SELECTED PASSAGE —
■ ■ ■ ■ ■
# Rare photo



## Ross (Apr 25, 2007)

Not mine but a photographer up in Shetland this week and he captured an otter catching a "Tammie norie" aka puffin:thumb:


----------



## Derekh929 (Aug 28, 2011)

Brilliant pic, love it, just hope he did not kill it and feed it to seal or he may be in trouble, must have waited a long time to catch that on, thanks for posting Ross


----------



## djgregory (Apr 2, 2013)

Why would the otter get in trouble?


----------



## Gazjs (Nov 26, 2009)

djgregory said:


> Why would the otter get in trouble?


:lol::lol::lol:

Brilliant picture, wish I could take photos


----------



## Ross (Apr 25, 2007)

Apprently the guys wife heard a splashing in the water which turned out to be the puffin and before they knew it the otter had it.


----------



## R7KY D (Feb 16, 2010)

Great photo , Hope he doesn't try to digest that beak though


----------



## Ross (Apr 25, 2007)
■ ■ ■ ■ ■
INFORMATION SHOWN —
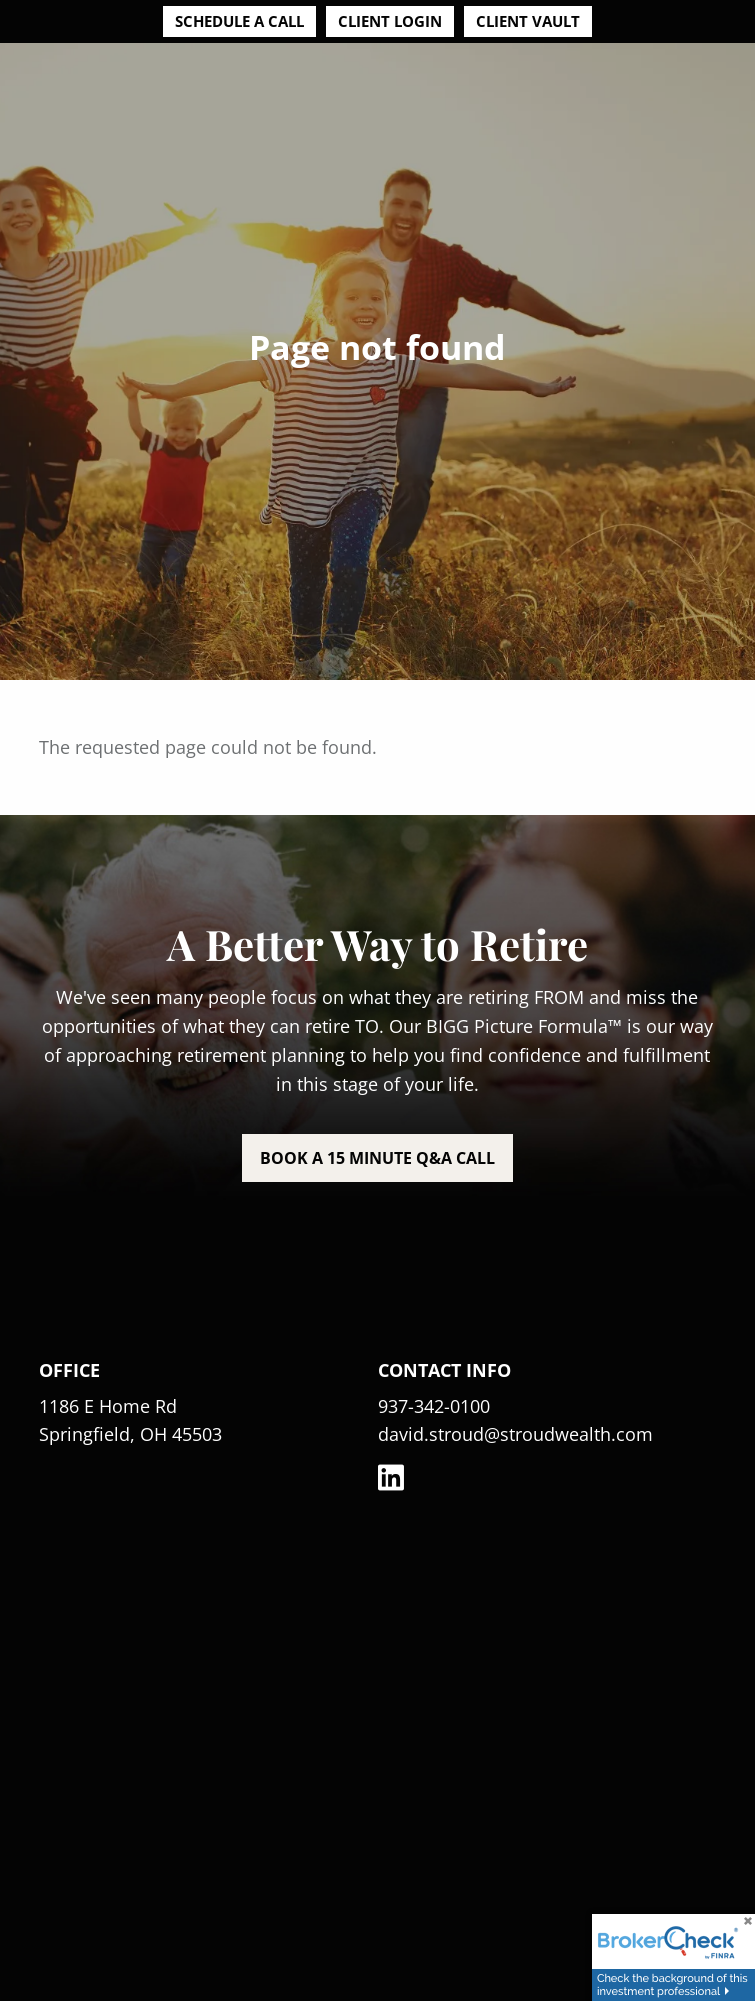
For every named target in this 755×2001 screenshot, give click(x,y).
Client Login (390, 21)
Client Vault (528, 21)
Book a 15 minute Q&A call (377, 1158)
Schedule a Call (239, 21)
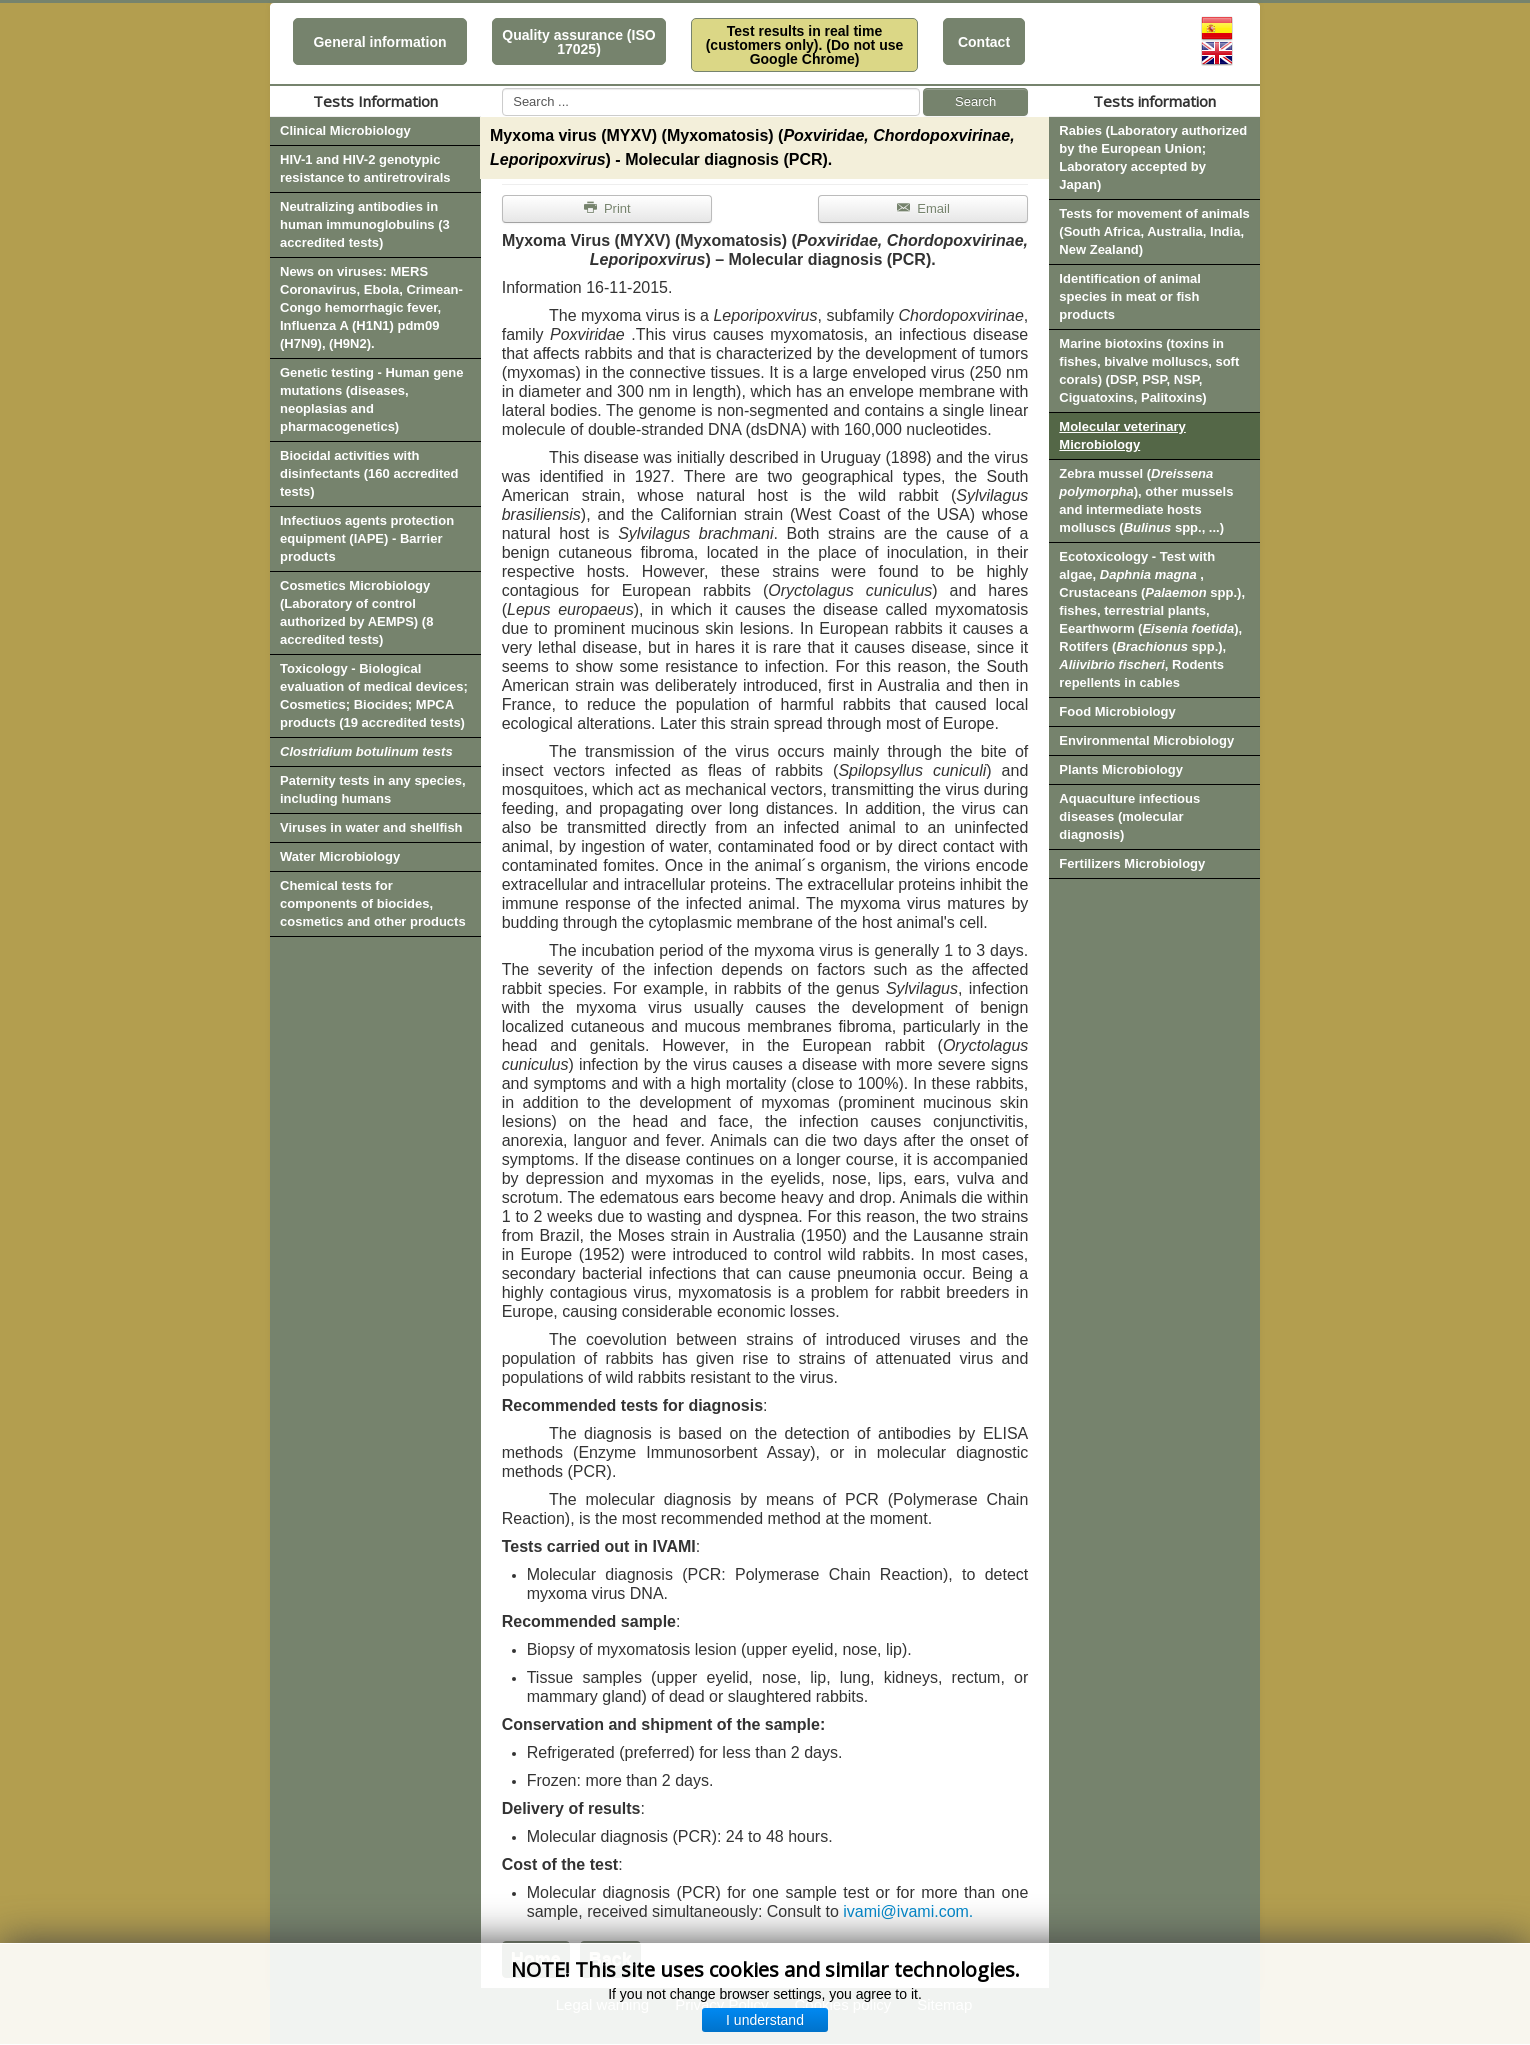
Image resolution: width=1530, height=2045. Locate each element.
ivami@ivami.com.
■ ■ ■ ■ ■
THE TASK —
Please carry on the forum thread about the otter catching a puffin, picking up after its last line.

SOLVED PROBLEM —
djgregory said:


> Why would the otter get in trouble?


River police?


----------



## Maxtor (Feb 23, 2007)

A pretty epic shot! I think the eyes on the puffin speaks volumes.


----------



## Ross (Apr 25, 2007)

Poor puffin but those otters are pretty good hunters.


----------



## Buckweed (Aug 27, 2012)

I hear that the puffin was a right git.... Always taking the mick and calling the otter names. He brought it on himself .


----------



## svended (Oct 7, 2011)

Buckweed said:


> I hear that the puffin was a right git.... Always taking the mick and calling the otter names. He brought it on himself .


The Puffin was just blowing off some steam and meant no malice, the other guy should of just turned the Otter cheek to it.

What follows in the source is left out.